A hammer with a 500-g head exerts an average force of 810n on a nail speed as it drives the nail 4 mm into wall. What was the speed of the hammer head when it hit the nail?
work done = change in Ke
(1/2) (.5)(v^2) = 810 * 4 * 10^-3
To find the speed of the hammer head when it hit the nail, we can use the principle of conservation of energy.

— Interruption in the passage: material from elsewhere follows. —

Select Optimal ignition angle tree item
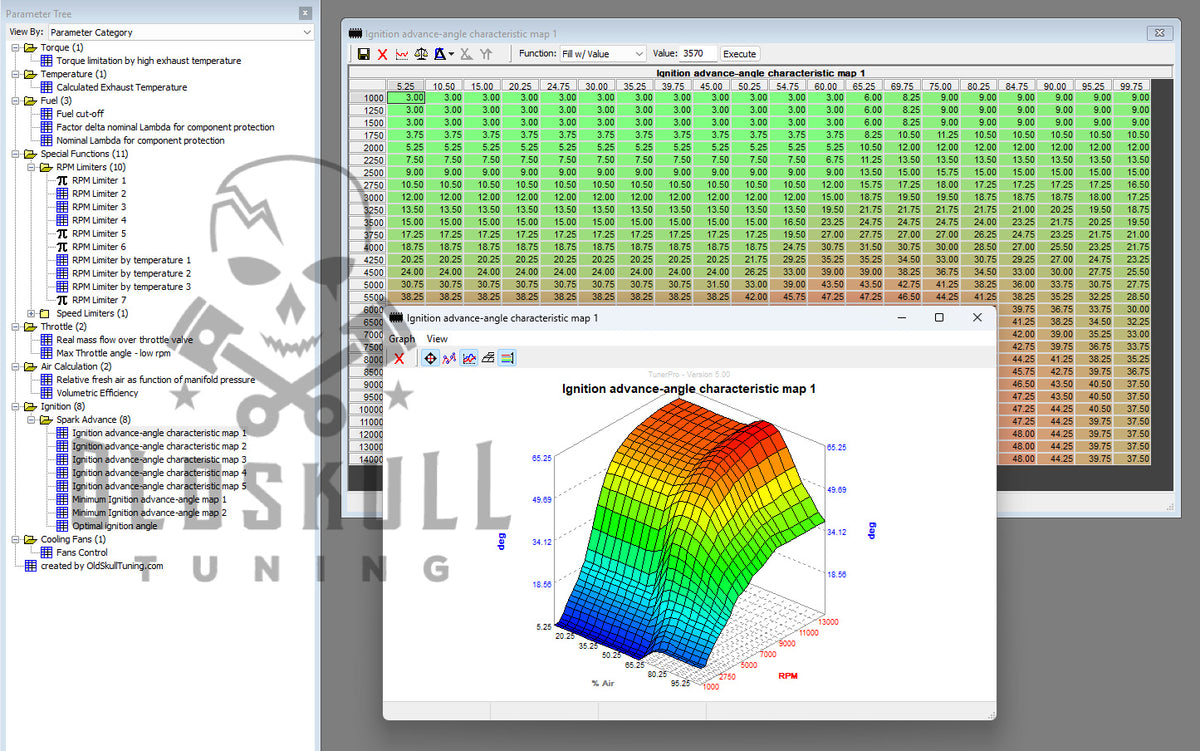tap(114, 526)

The work done by the hammer on the nail is equal to the change in kinetic energy of the hammer head. This can be represented as:
Work = Change in kinetic energy
The work done by the hammer is equal to the force applied by the hammer multiplied by the distance over which the force is applied. In this case, the force applied is 810 N and the distance is 4 mm (or 0.004 m). Therefore, we can write:
Work = Force * Distance
Substituting the given values:
Work = 810 N * 0.004 m
Now, let's consider the change in kinetic energy of the hammer head. The change in kinetic energy is equal to the final kinetic energy minus the initial kinetic energy. Since the hammer head starts from rest, the initial kinetic energy is zero. The final kinetic energy can be calculated using the formula:
Kinetic energy = (1/2) * mass * velocity^2
The mass of the hammer head is given as 500 g, which can be converted to 0.5 kg. Now, let's assume the final velocity of the hammer head is v m/s. Therefore, the final kinetic energy can be written as:
Final kinetic energy = (1/2) * 0.5 kg * v^2
Since the hammer does work on the nail, the work done by the hammer is equal to the change in kinetic energy:
Work = Final kinetic energy - Initial kinetic energy
Substituting the values:
810 N * 0.004 m = (1/2) * 0.5 kg * v^2
Now, we can solve for the velocity of the hammer head (v):
v^2 = (2 * 810 N * 0.004 m) / 0.5 kg
v^2 = 648 m^2/s^2
v = sqrt(648) m/s
v ≈ 25.45 m/s
Therefore, the speed of the hammer head when it hit the nail was approximately 25.45 m/s.